■ **Entries supplied**
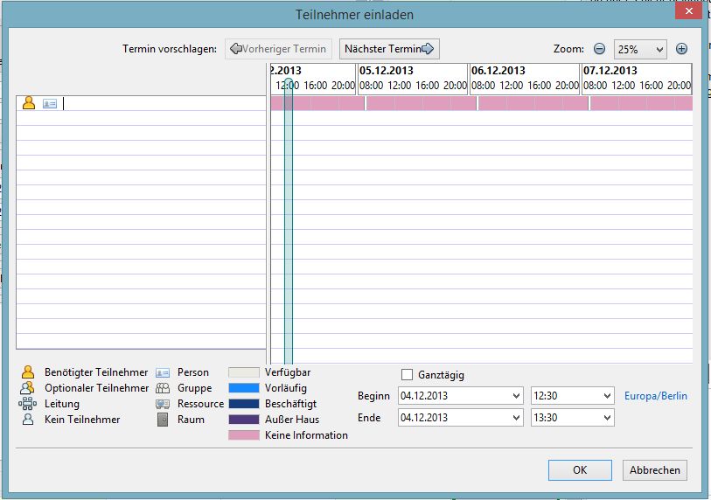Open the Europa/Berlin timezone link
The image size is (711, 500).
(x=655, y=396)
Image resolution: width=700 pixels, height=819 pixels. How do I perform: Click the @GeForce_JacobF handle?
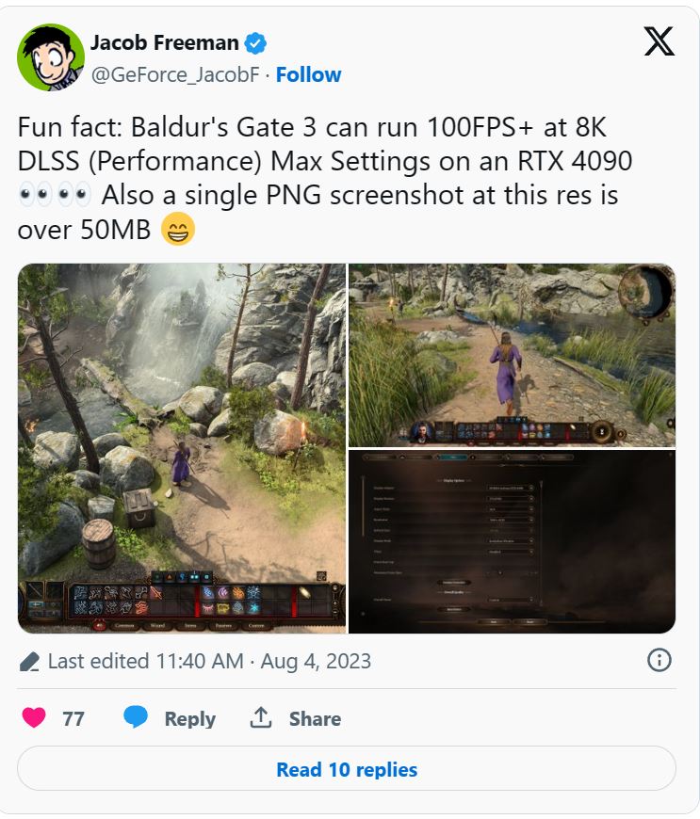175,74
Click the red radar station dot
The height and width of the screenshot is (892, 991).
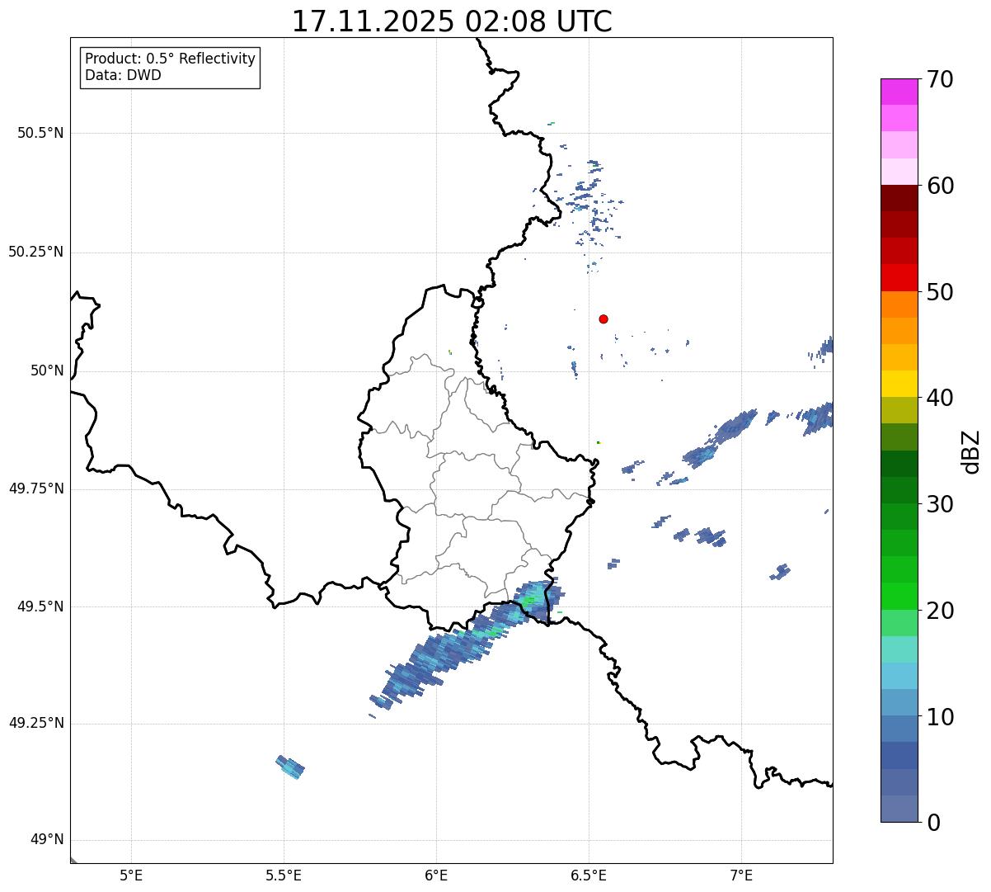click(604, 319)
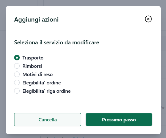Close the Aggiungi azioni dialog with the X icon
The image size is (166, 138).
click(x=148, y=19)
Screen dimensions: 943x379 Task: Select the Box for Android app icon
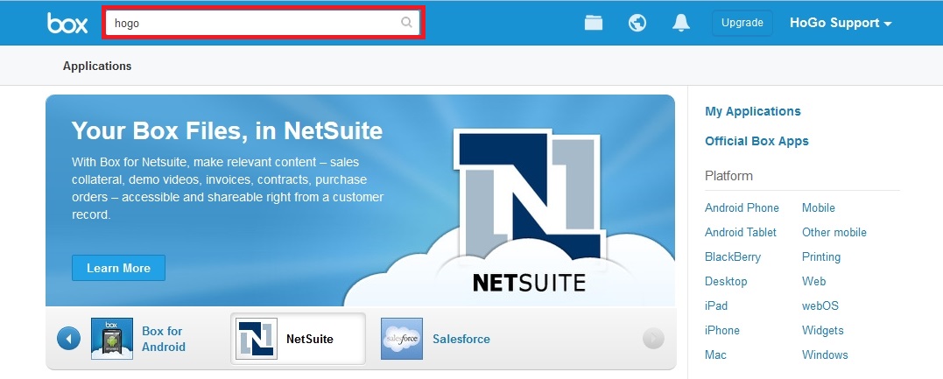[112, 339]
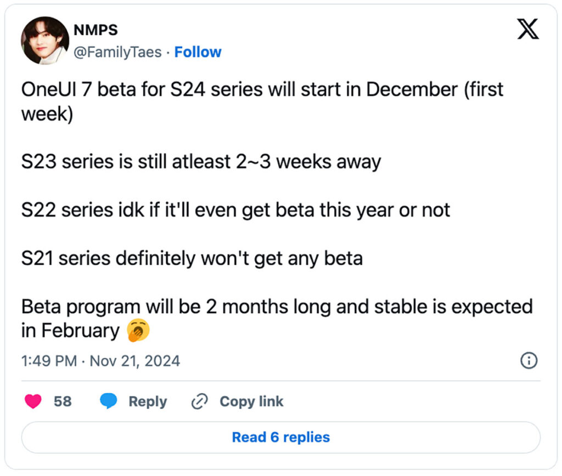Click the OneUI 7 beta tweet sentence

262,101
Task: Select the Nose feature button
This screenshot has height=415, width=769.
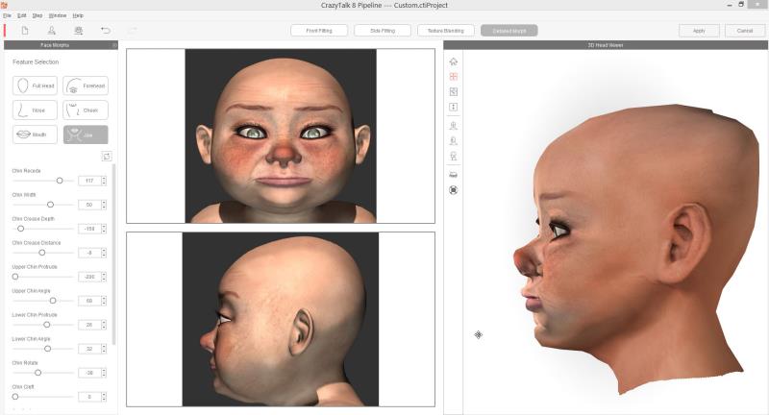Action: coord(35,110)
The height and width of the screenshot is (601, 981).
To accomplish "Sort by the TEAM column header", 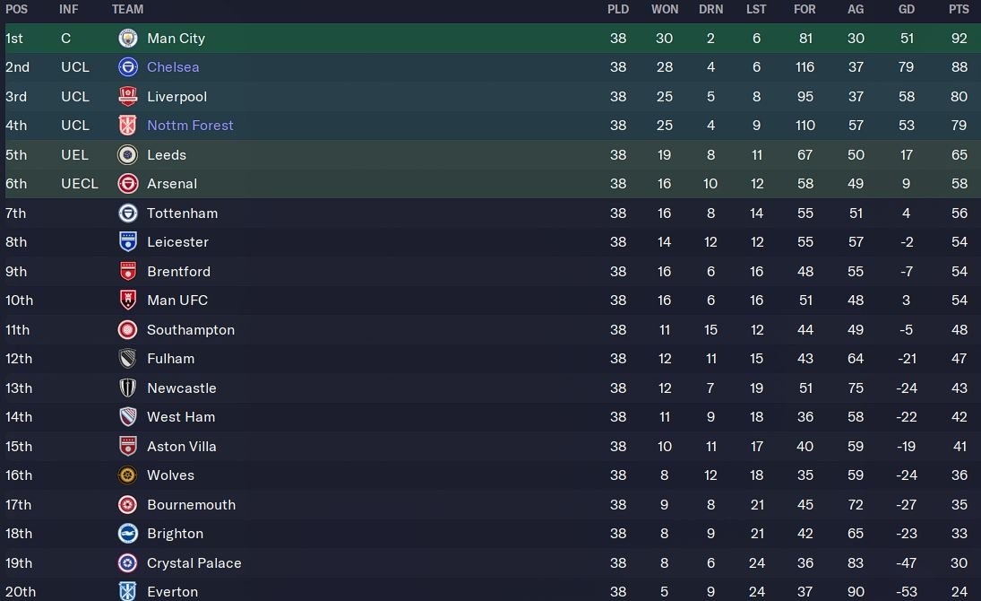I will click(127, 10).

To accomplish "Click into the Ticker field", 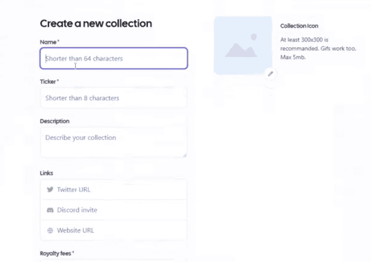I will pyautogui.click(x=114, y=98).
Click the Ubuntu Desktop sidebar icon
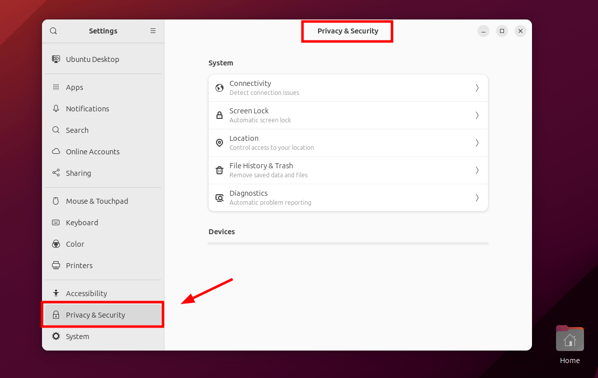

■ **Task description**
Because only one stretch of the records is wanted, please output the lines from the one holding "Image resolution: width=700" through the one holding "Click the red radar station dot" exactly, both included, and leave every picture out.

■ **Task answer**
Image resolution: width=700 pixels, height=819 pixels. How do I perform: Click the @GeForce_JacobF handle?
175,74
Click the red radar station dot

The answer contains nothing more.